My sis is still on ML and spends her days doing what she wants and ignoring everything else
With a 3 year old and a 6 month old baby, I very much doubt this statement. Are the children properly fed. bathed, and kept in clean clothing? If so, then that's not true at all. Just keeping up to speed with that is an all-consuming and relentless daily responsibility.

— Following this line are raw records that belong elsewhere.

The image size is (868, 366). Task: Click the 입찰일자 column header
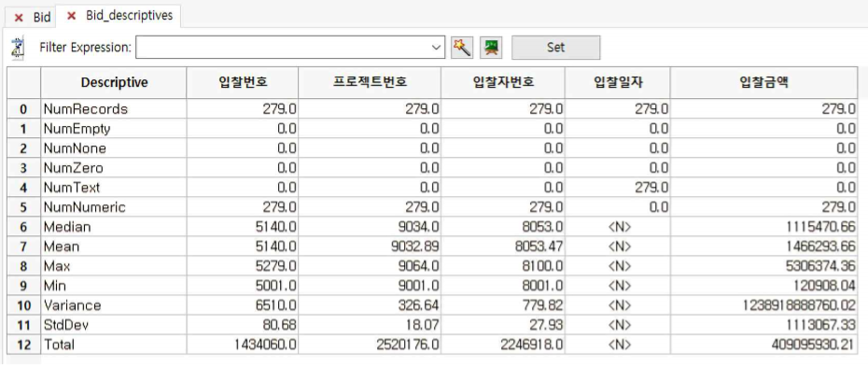pos(618,83)
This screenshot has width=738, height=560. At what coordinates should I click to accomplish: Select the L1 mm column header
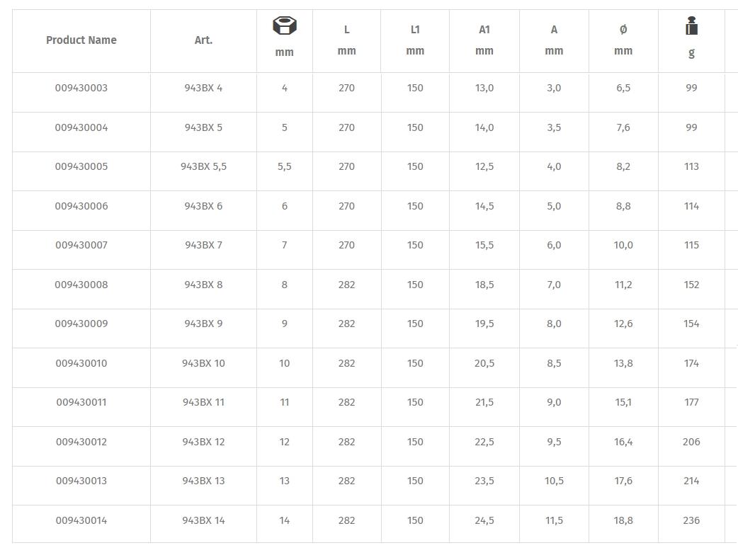[415, 40]
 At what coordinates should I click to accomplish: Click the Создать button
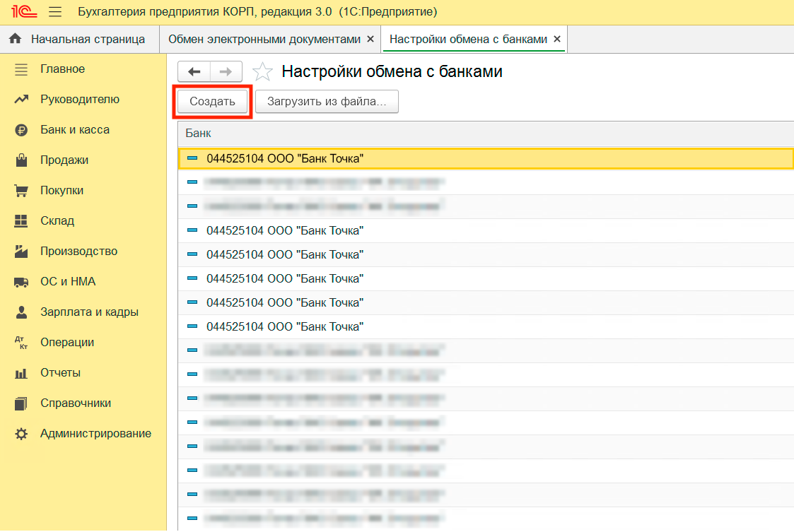(x=212, y=102)
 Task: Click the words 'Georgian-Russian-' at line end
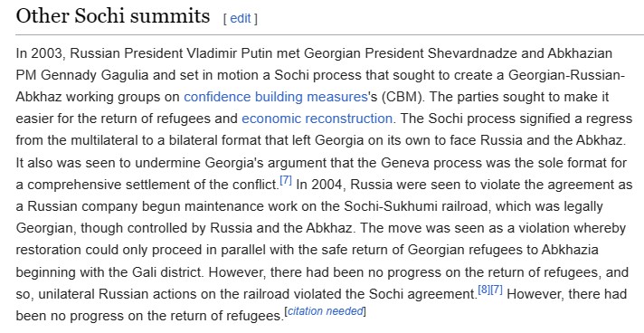(566, 75)
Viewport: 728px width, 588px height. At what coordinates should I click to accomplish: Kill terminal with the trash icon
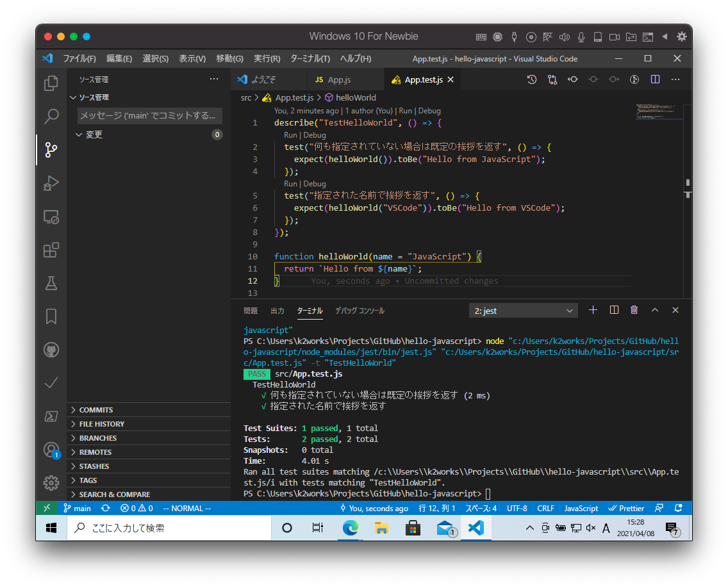point(634,310)
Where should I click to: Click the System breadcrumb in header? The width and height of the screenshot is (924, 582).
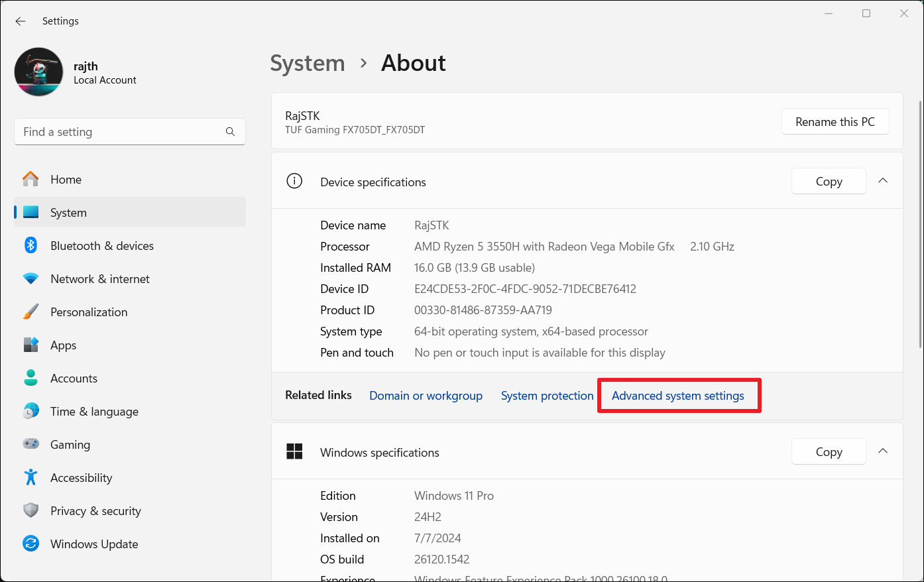[x=308, y=63]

Fuck the state of the house - biscuits ground into the sofa, dried up beans under the kitchen table, grimy handprints on the wall - that's all normal (ish). When you have toddlers you have to lower your hygiene standards. And that's a fact. I used to be up your arse houseproud,
until I had two children, and my firstborn with a SN syndrome .My second born (who has no SN) is still appalled at the mess her sister can make
in five minutes flat. So in my opinion, a messy untidy house is not a case for SS.

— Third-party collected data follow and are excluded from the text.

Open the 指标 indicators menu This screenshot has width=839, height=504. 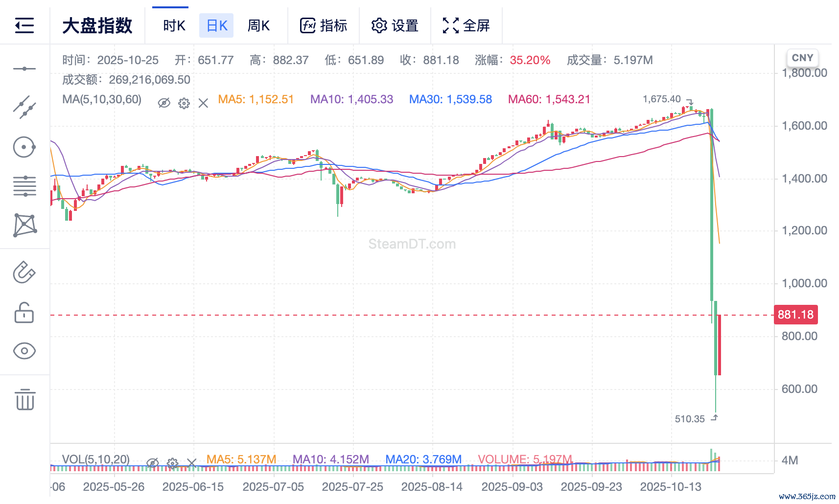(324, 25)
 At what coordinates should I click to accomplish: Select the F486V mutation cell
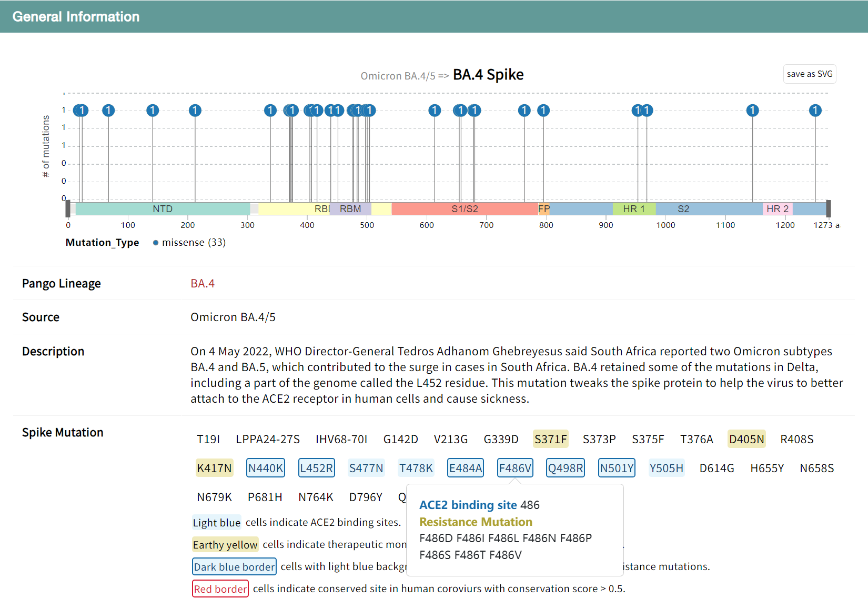coord(515,468)
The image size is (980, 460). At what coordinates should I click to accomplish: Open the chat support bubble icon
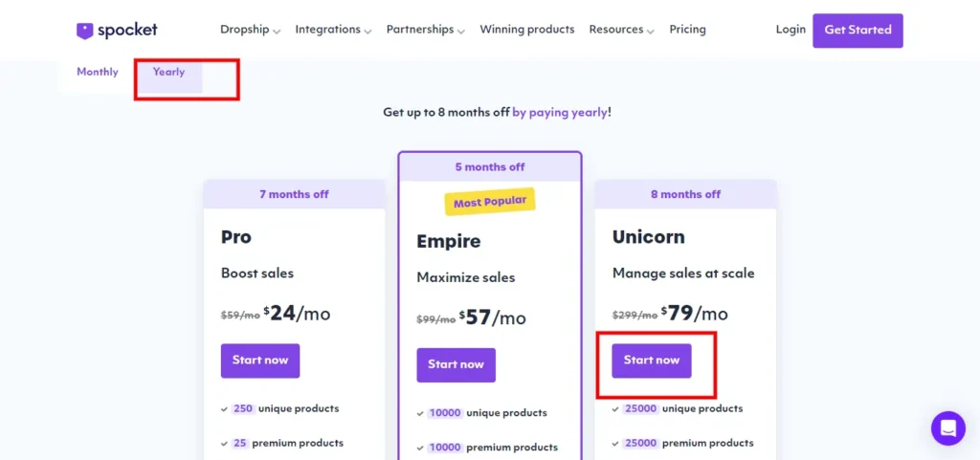947,427
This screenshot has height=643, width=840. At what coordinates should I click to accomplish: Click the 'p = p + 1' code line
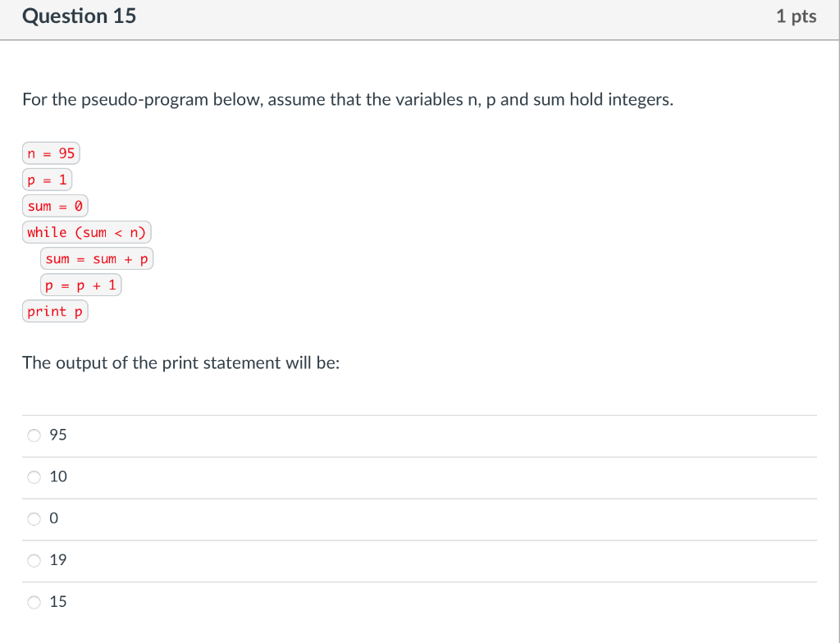tap(80, 285)
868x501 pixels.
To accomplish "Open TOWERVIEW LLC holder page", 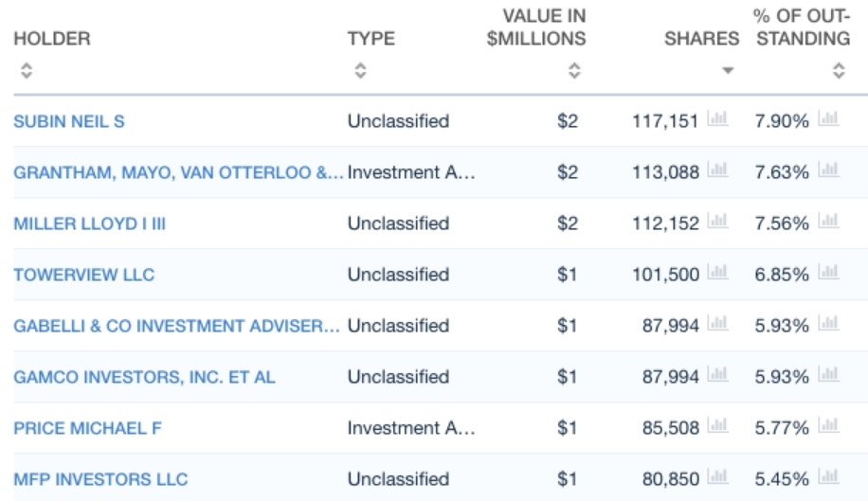I will [x=84, y=275].
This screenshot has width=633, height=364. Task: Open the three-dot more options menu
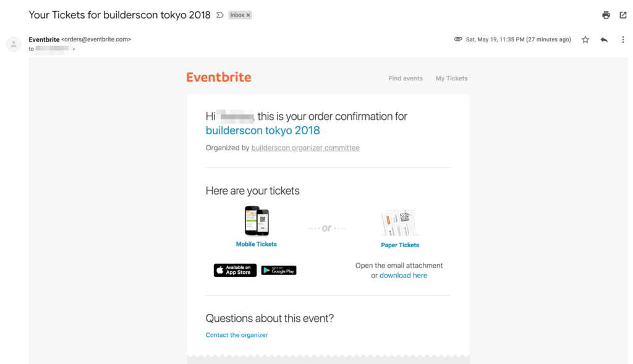623,40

I don't think it's at all out of order for a 14 year old to change a baby's nappy to help out. And I don't think it's unusual for a 14 year old to comfort a toddler whilst Mum is otherwise engaged with a baby. It's what families do. On the other hand, it's quite possible that this 14 year old is being put upon beyond what is normal - but only the OP knows
which one of those scenarios is nearest the truth.
I'm quite prepared to be shot down, but I suspect OP has no children, and what I would suggest is that she rolls up her sleeves and offers a bit of hands on assistance. Because that's what families do as well.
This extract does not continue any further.